Output the lines below verbatim, starting at the line containing "Click the 新建幻灯片" and continuing up to and including the line containing "coord(581,183)".

==== INPUT FOR THIS TASK

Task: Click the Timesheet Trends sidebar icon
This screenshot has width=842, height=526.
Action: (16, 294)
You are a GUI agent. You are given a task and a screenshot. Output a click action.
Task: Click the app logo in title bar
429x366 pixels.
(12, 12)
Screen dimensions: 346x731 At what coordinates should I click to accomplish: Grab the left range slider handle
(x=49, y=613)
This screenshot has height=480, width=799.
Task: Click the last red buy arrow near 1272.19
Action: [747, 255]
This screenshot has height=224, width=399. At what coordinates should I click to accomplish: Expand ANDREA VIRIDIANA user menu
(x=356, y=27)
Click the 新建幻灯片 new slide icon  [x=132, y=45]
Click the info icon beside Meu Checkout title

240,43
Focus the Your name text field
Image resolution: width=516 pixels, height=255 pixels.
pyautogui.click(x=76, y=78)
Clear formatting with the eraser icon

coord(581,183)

========
==== INPUT FOR THIS TASK

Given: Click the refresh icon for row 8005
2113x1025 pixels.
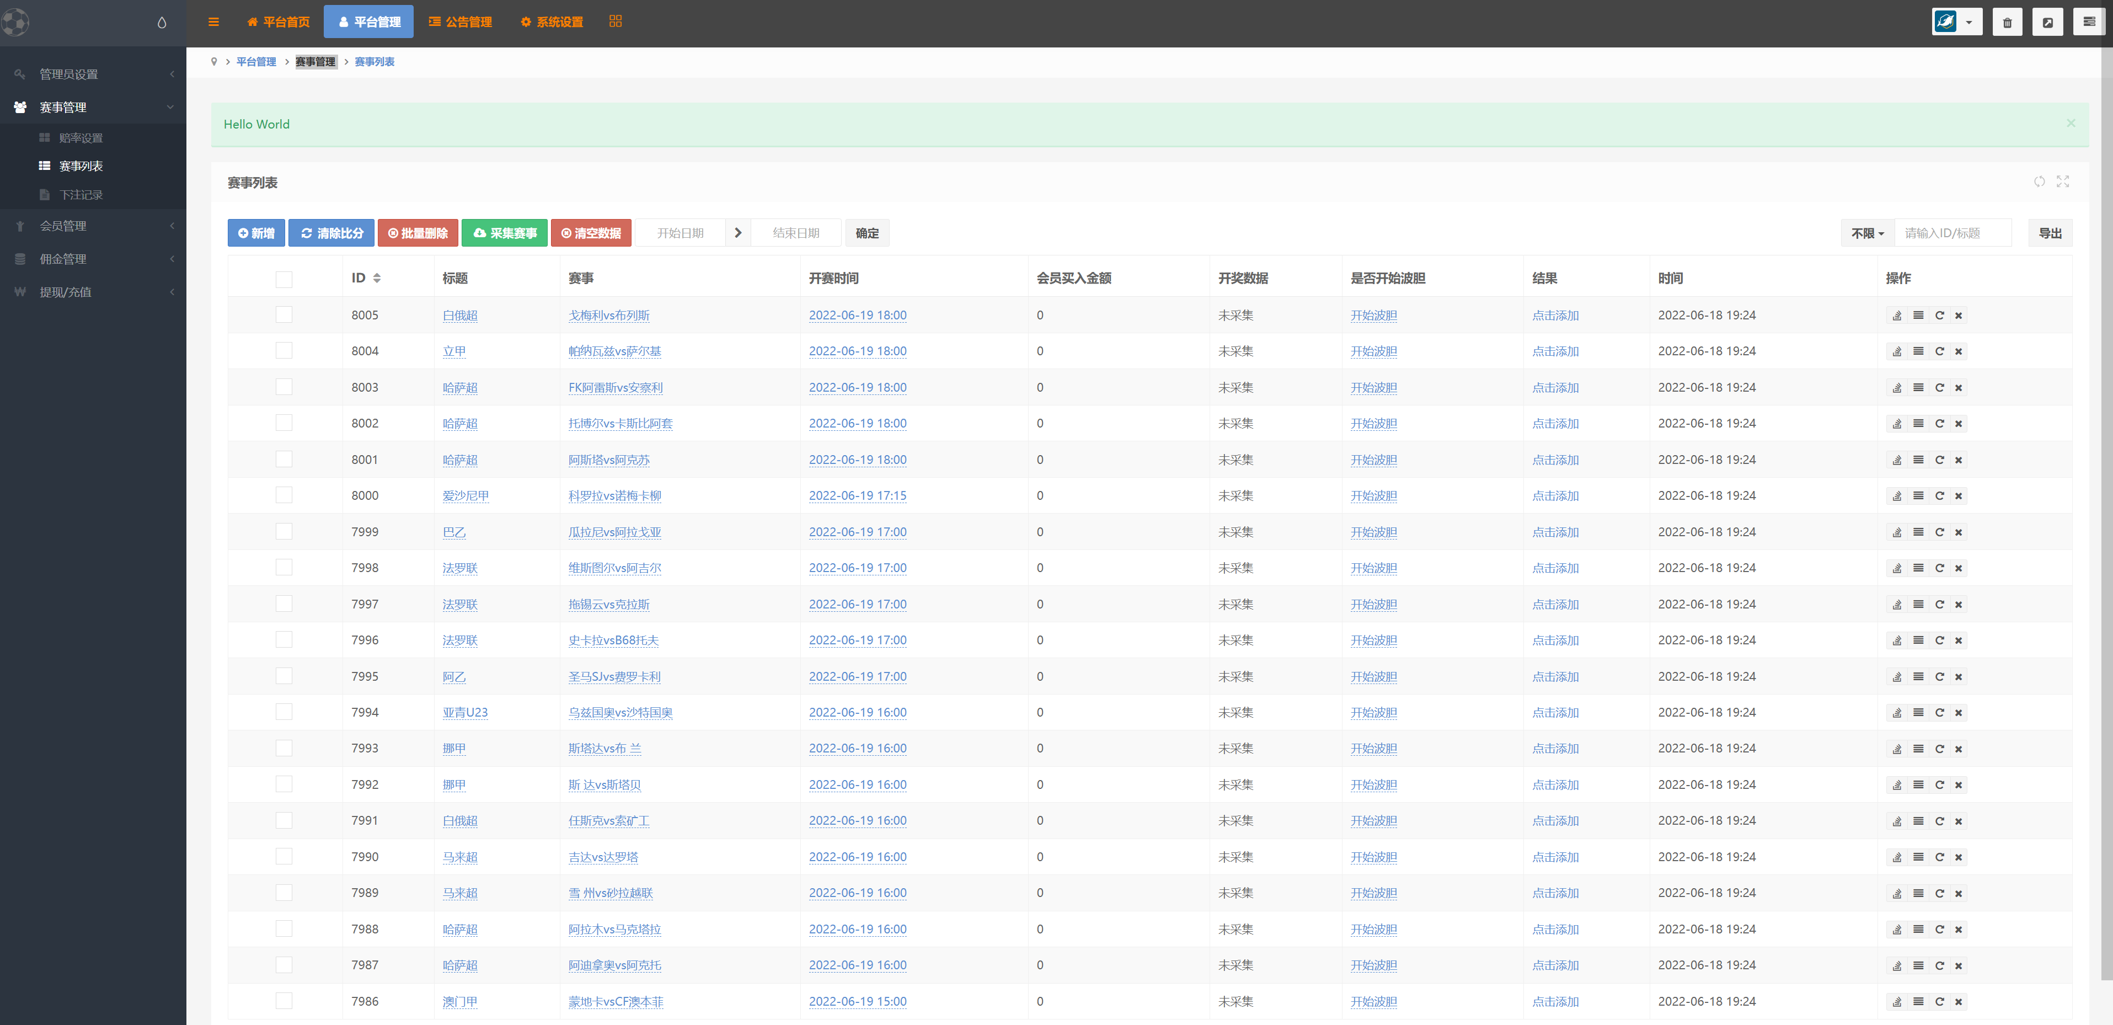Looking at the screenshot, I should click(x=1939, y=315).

========

- COMPLETED TASK:
Click the 新建幻灯片 new slide icon  [x=132, y=45]
Click the info icon beside Meu Checkout title

240,43
Focus the Your name text field
Image resolution: width=516 pixels, height=255 pixels.
pyautogui.click(x=76, y=78)
Clear formatting with the eraser icon

coord(581,183)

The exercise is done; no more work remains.